Quels sont vos conseils pour réussir sa campagne de crowdfunding ?

"Dans 10 ans on ne parlera plus de crowdfunding"

Les 3 clés d'une campagne réussie sont d'abord d'avoir une page bien présentée, de la faire vivre autant que possible et de réussir à toucher une audience intéressée par votre projet. Intégrer une vidéo, faire régulièrement des mises à jour et demander à votre entourage de participer dès les premiers jours sont autant d'éléments qui augmenteront avec certitude les chances de succès de votre campagne.

Si par exemple vous atteignez 25% de votre financement au cours de la première semaine, vous avez alors 5 fois plus de chances d'atteindre vos objectifs de campagne.

Un certain nombre de pays, dont la France et les Etats-Unis, cherchent actuellement à réguler le secteur du crowdfunding. Que pensez-vous de ces initiatives ?

L'accès aux capitaux est une question globale. Je pense qu'il est important de trouver le juste équilibre pour à la fois protéger au mieux les investisseurs, mais sans pour autant mettre un frein à l'innovation en réglementant de manière excessive. Beaucoup de gouvernements travaillent actuellement à la rédaction de leur propre régulation sur le sujet et, d'après ce que j'en ai vu, cela semble aller dans la bonne direction. Je pense qu'il va être intéressant d'observer comment les différents modèles vont évoluer dans les années à venir et, à terme, voir celui qui fonctionne le mieux.

Comment voyez-vous le secteur du crowdfunding évoluer dans les années à venir ?

Je pense que nous n'en sommes encore qu'au tout début. Le crowdfunding est aujourd'hui ce que les réseaux sociaux étaient en 2003, où seule une petite poignée de personnes les utilisaient avant qu'ils ne soient massivement adoptés par le reste de la population. Mon opinion est que dans dix ans on ne parlera plus du crowdfunding comme aujourd'hui, car il sera devenu un mode de financement comme un autre et sera entré dans les mœurs. Il y a fort à parier que beaucoup d'idées et de causes seront plus facilement financées à l'avenir qu'elles ne sont dans le système de financement actuel. Notre objectif est véritablement de démocratiser l'accès aux capitaux.

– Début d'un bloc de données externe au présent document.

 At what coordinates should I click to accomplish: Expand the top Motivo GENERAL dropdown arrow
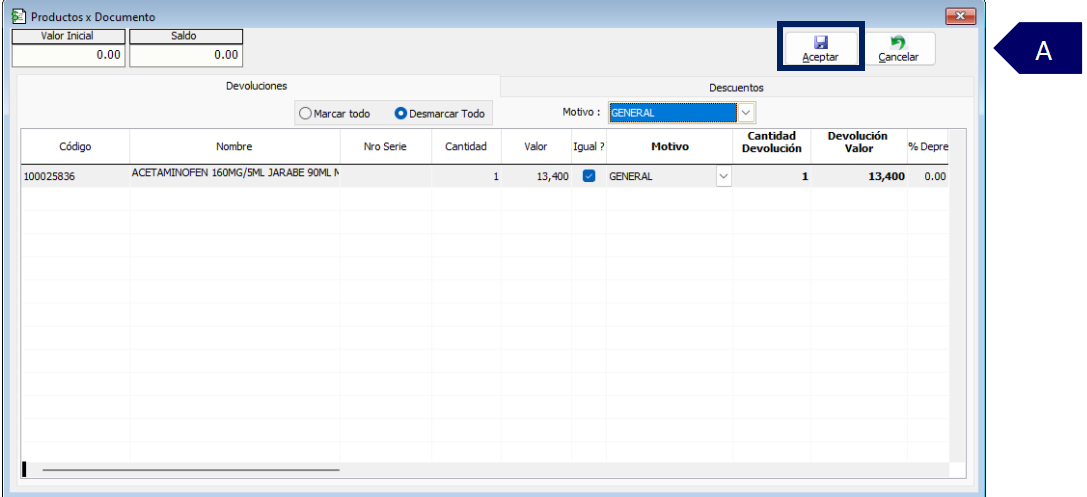pyautogui.click(x=746, y=112)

Slava Rubin est le fondateur et CEO d'Indiegogo, la plus grande plateforme de crowdfunding à l'international. Avant cela, Slava a exercé pendant près de dix ans en tant que consultant en stratégie pour des clients comme MasterCard ou encore FedEx. Il est également le fondateur de l'événement "Music Against Myeloma", un gala de charité annuel qui récolte des fonds au profit de la lutte contre le cancer. Slava Rubin est diplômé d'un Bachelor de la Wharton School de l'Université de Pennsylvanie.